No famoso e cultuado filme De volta para o futuro (Robert Zemeckis, 1985), há uma sequência que ilustra essa “aceleração da história” tendo como protagonista a juventude. No enredo, o personagem Marty McFly volta no tempo, para o ano de 1955. Esse típico jovem estadunidense dos anos 1980 encontra, nos anos 1950, uma juventude bem diferente, incluindo seus futuros pais, que, na época, ainda nem namoravam. A tarefa de McFly é garantir que seus pais comecem a namorar em um baile escolar para que ele e seus irmãos pudessem existir. Ao subir ao palco, McFly interpreta “Johnny B. Goode”, clássico rock ’n’ roll de Chuck Berry, mas que obviamente ninguém ali conhecia, pois seria lançado em disco apenas em 1958, 3 anos depois do momento em que o filme se ambienta. A princípio, o público jovem se empolga com o novo ritmo que então se afirmava na cena musical: na pista, os casais dançam animados, fazendo acrobacias e executando o passo jive, típico do rock ’n’ roll. Entretanto, o jovem vindo do futuro logo se empolga e, na hora do solo, resolve amplificar sua guitarra ao máximo. Animado, McFly passa a imitar a performance de vários guitar heroes que se consagrariam posteriormente: o próprio Chuck Berry e seu “passo do pato”, Pete Townshend e seu movimento típico de braço, o windmill (“moinho de vento”), Hendrix e suas acrobacias posicionando a guitarra atrás da cabeça e tocando de costas, Angus Young e seus rodopios deitado no chão, simulando uma espécie de convulsão. Ao abrir os olhos, McFly volta do seu frenesi e vê o público parado, perplexo com seu comportamento aparentemente tresloucado. Tentando se explicar, ele diz: “Acho que vocês ainda não estão prontos para isso. Mas seus filhos vão adorar”.

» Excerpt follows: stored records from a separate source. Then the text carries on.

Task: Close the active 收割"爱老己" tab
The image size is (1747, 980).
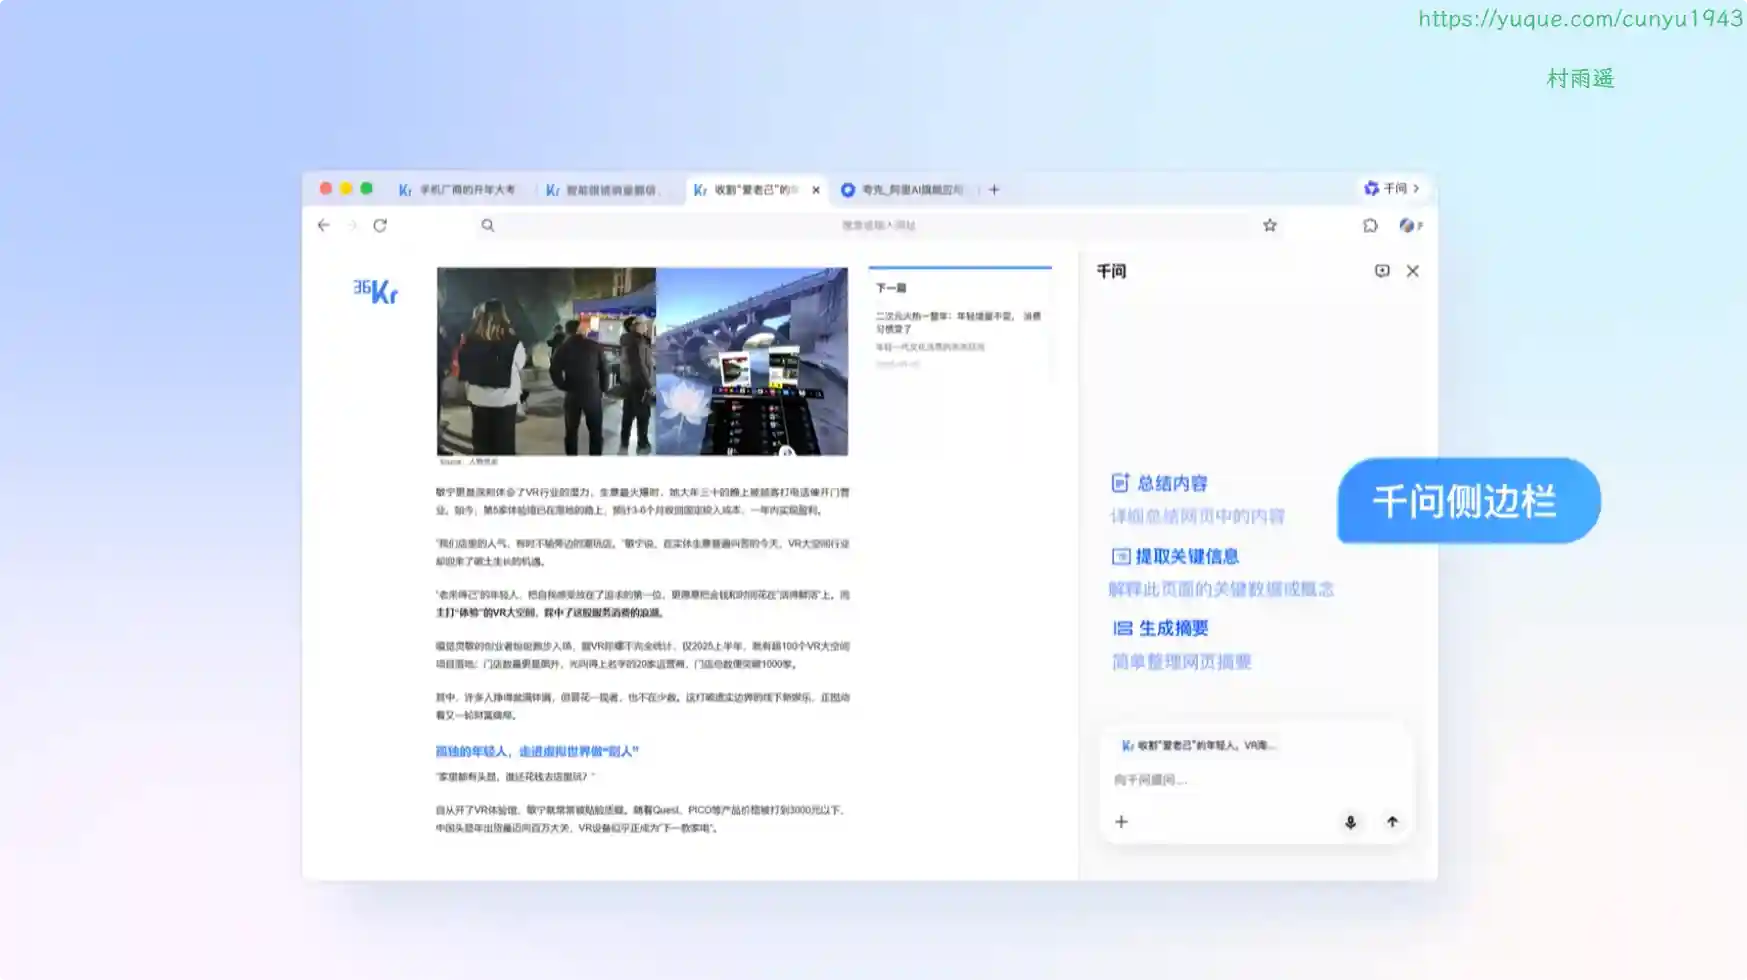Action: click(816, 190)
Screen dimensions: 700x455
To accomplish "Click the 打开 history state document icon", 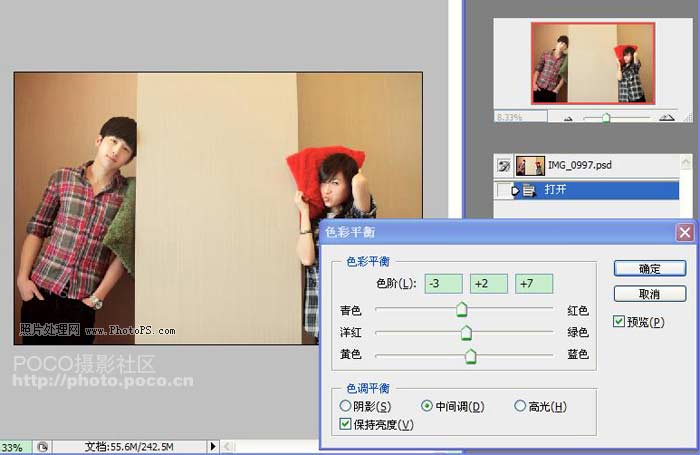I will coord(527,190).
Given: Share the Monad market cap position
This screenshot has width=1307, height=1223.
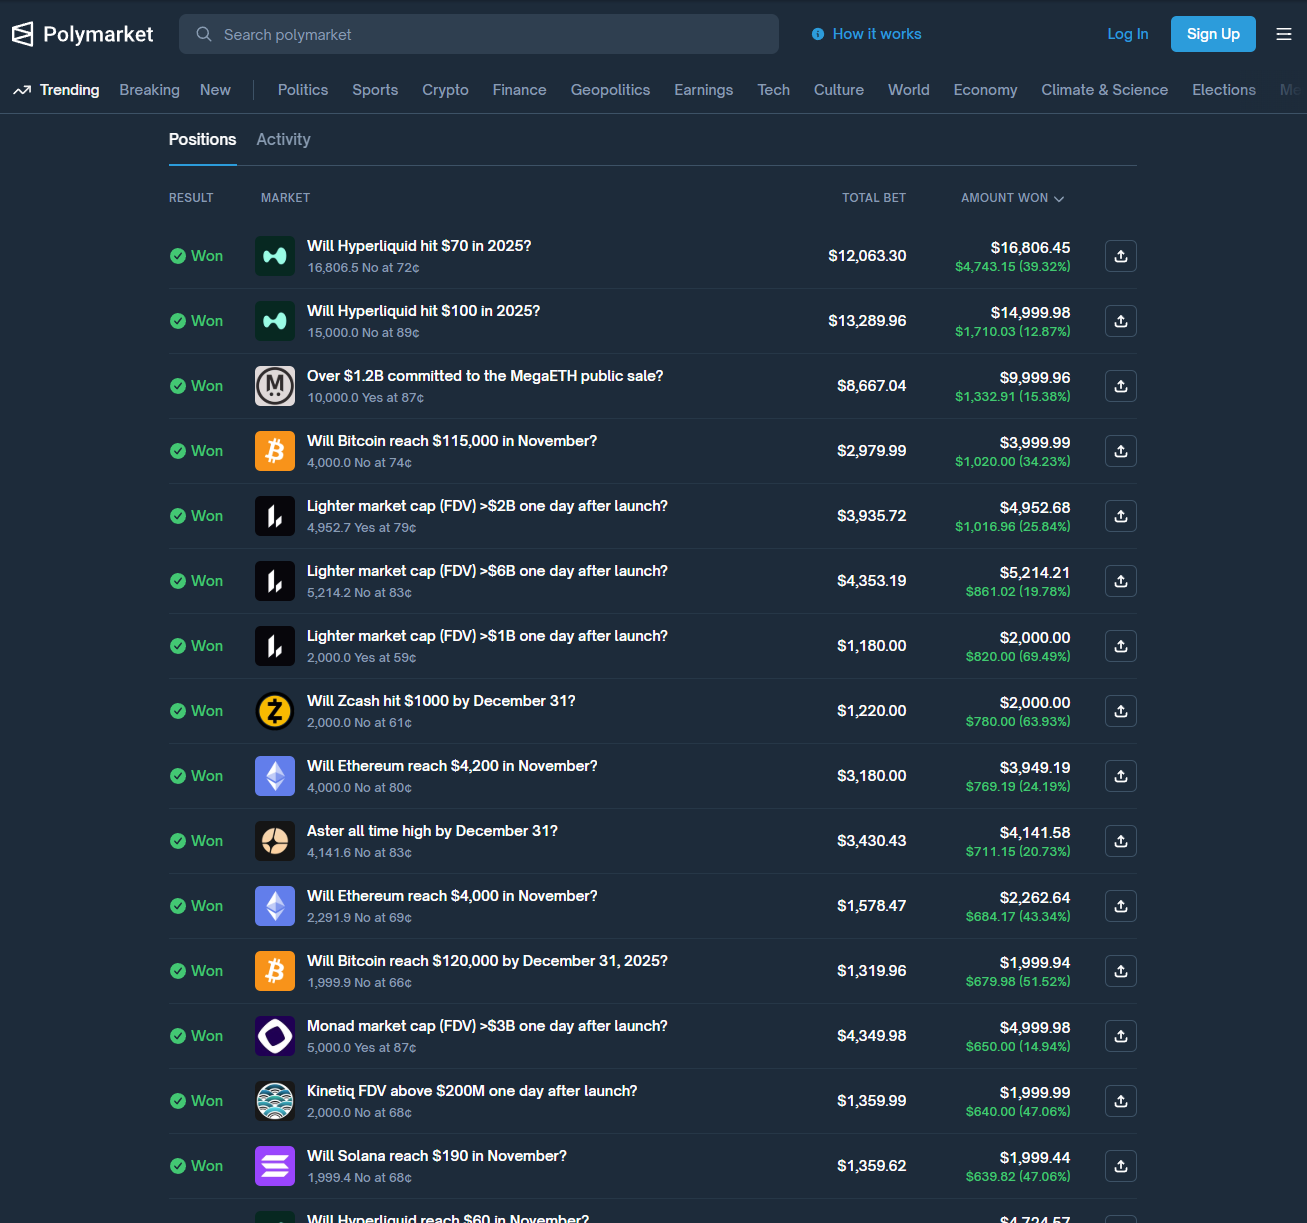Looking at the screenshot, I should [x=1120, y=1036].
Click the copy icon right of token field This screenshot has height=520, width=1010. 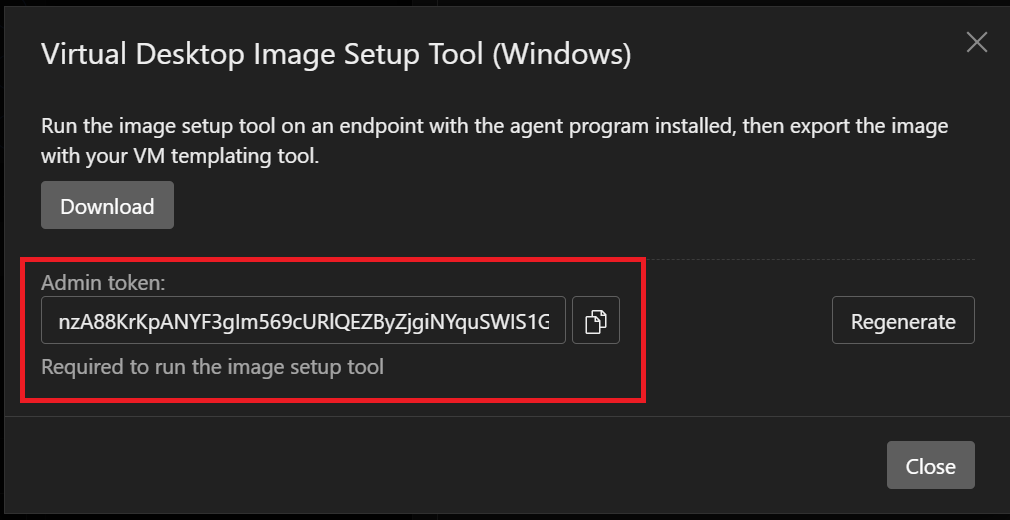(x=596, y=321)
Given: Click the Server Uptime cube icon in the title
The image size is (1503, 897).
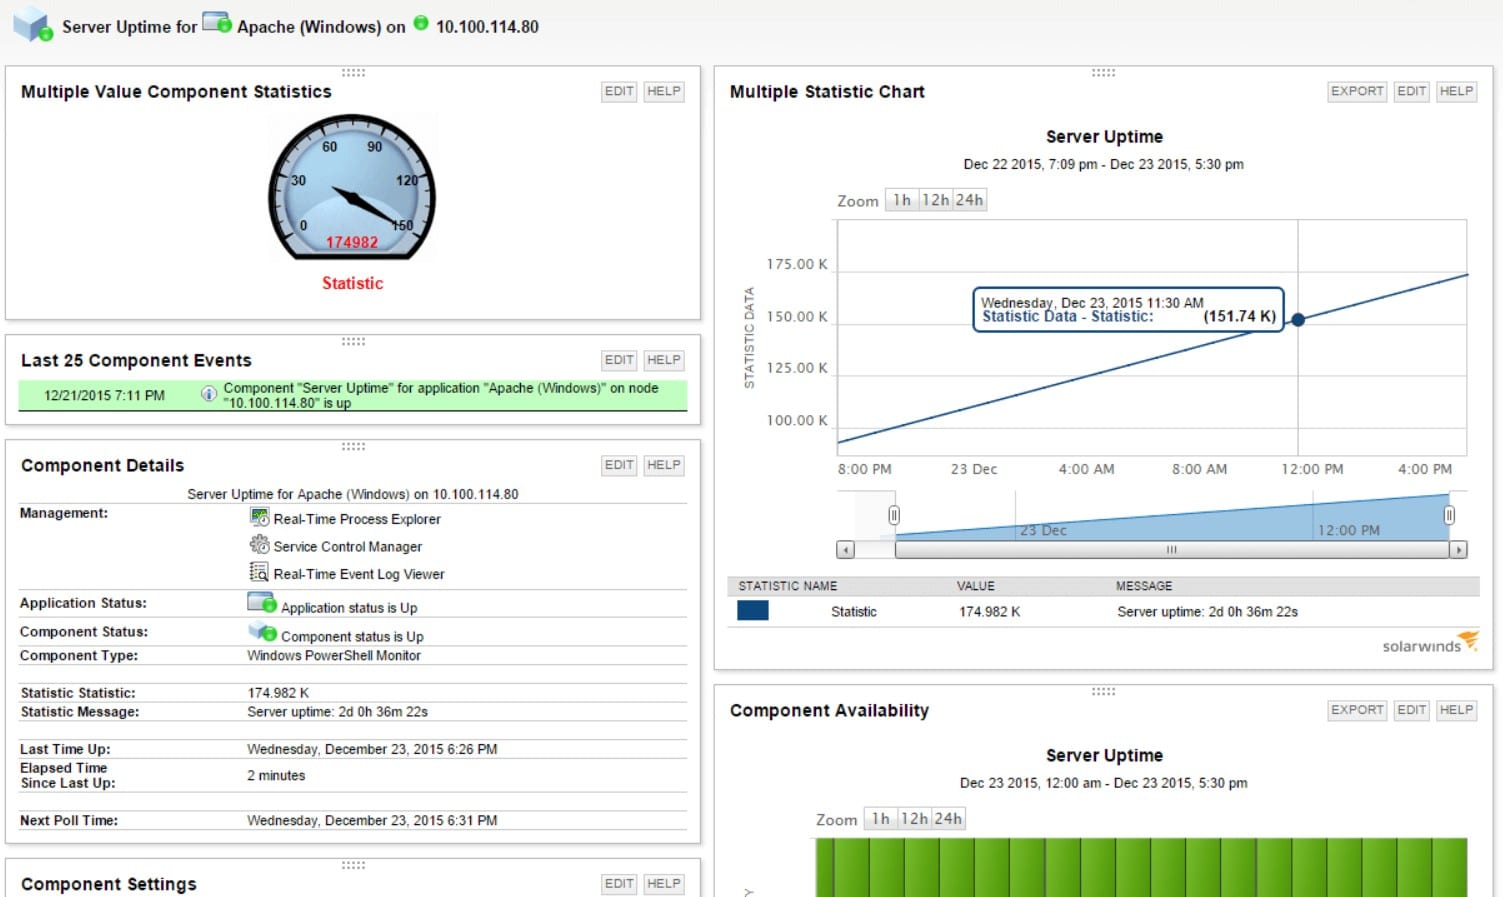Looking at the screenshot, I should pos(30,25).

Essa frase que encerra a sequência é um bom exemplo de quanto o tempo histórico se acelerou a partir de meados dos anos 1950, momento crucial na história do Ocidente, revolucionando o conceito de juventude, que ganhou novos significados culturais, políticos e comportamentais. Na verdade, alguns sintomas de uma nova representação da juventude, uma nova compreensão do que significa ser jovem, já despontavam no início da década de 1950. Indícios disso podem ser encontrados em filmes que fizeram sucesso como O selvagem (Laszlo Benedek, 1953), sobre motoqueiros rebeldes liderados por Marlon Brando, e Sementes da violência (Richard Brooks, 1955), que retrata alunos insubmissos e malcomportados, e também em livros como O apanhador no campo de centeio, de J. D. Salinger (1951) com o jovem existencialista e angustiado Holden Caulfield como narrador-personagem. A rebeldia e o inconformismo diante das convenções sociais desses personagens fictícios sinalizavam para uma tensão entre os valores então dominantes e as expectativas existenciais das novas gerações que cresciam nos Estados Unidos dos anos 1950 em uma sociedade afluente, marcada pelo consumismo, individualismo e puritanismo moralista, governada por um sistema político democrático que, no entanto, ocultava vários problemas sociais, raciais e culturais.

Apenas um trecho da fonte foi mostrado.